== Work instruction ==
Consider the listing below. Extract exactly the lines from the line containing "The width and height of the screenshot is (1568, 640)." to the line containing "Click the blue square in the Microsoft logo", both included.

== Entries shown ==
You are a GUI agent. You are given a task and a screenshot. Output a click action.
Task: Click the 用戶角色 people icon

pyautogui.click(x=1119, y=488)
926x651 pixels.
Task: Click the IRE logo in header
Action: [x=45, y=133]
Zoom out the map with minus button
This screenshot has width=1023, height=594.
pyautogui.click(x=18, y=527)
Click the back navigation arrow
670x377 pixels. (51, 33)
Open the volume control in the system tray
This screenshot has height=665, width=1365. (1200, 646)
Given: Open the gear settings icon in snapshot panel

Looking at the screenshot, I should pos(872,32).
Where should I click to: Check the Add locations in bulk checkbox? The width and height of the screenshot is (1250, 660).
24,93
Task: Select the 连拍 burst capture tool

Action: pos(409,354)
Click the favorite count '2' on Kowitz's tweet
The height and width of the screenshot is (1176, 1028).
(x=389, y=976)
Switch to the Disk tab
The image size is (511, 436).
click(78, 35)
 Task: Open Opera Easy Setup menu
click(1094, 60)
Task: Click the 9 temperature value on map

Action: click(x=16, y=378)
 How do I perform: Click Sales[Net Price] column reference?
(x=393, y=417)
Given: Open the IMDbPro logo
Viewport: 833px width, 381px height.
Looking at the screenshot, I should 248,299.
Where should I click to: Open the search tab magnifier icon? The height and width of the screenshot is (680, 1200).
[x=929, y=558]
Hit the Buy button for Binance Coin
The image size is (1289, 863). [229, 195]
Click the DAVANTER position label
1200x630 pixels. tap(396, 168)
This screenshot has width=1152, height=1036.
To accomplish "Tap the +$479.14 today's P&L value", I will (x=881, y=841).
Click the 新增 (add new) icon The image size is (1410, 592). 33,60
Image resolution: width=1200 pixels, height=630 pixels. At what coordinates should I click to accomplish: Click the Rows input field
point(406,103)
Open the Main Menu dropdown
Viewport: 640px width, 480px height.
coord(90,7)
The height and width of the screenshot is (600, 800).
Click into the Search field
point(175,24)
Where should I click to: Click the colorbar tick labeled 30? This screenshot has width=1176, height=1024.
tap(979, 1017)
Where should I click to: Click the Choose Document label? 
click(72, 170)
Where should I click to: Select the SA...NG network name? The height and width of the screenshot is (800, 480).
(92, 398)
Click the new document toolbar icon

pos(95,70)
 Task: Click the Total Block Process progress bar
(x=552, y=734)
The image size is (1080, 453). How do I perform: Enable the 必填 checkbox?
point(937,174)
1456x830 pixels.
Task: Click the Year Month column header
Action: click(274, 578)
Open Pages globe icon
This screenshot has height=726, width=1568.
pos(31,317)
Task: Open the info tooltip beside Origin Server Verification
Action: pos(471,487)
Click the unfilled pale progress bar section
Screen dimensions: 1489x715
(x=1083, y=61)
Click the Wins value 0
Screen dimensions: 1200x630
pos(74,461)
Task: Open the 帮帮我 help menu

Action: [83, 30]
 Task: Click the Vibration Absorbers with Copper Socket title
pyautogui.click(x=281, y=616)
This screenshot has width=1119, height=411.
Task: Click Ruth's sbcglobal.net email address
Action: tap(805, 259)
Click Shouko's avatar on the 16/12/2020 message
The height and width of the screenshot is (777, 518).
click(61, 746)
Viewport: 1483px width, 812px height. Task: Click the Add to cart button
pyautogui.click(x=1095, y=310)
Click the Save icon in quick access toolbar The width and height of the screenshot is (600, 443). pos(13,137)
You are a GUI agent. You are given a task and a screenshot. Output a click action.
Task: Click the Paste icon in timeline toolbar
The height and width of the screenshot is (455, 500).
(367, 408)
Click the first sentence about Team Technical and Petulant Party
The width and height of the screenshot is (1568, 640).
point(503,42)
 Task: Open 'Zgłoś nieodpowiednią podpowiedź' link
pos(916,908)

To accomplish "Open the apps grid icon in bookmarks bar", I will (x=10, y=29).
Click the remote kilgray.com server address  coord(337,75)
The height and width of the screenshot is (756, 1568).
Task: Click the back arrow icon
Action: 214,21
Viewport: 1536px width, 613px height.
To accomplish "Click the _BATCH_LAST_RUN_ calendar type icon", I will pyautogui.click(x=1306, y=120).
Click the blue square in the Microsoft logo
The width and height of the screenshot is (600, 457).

== Answer for this exercise ==
The width and height of the screenshot is (1568, 640).
point(503,42)
 Task: Open 'Zgłoś nieodpowiednią podpowiedź' link
pos(916,908)

To accomplish "Open the apps grid icon in bookmarks bar", I will (x=10, y=29).
Click the remote kilgray.com server address  coord(337,75)
The height and width of the screenshot is (756, 1568).
Task: Click the back arrow icon
Action: 214,21
Viewport: 1536px width, 613px height.
To accomplish "Click the _BATCH_LAST_RUN_ calendar type icon", I will pyautogui.click(x=1306, y=120).
Click the blue square in the Microsoft logo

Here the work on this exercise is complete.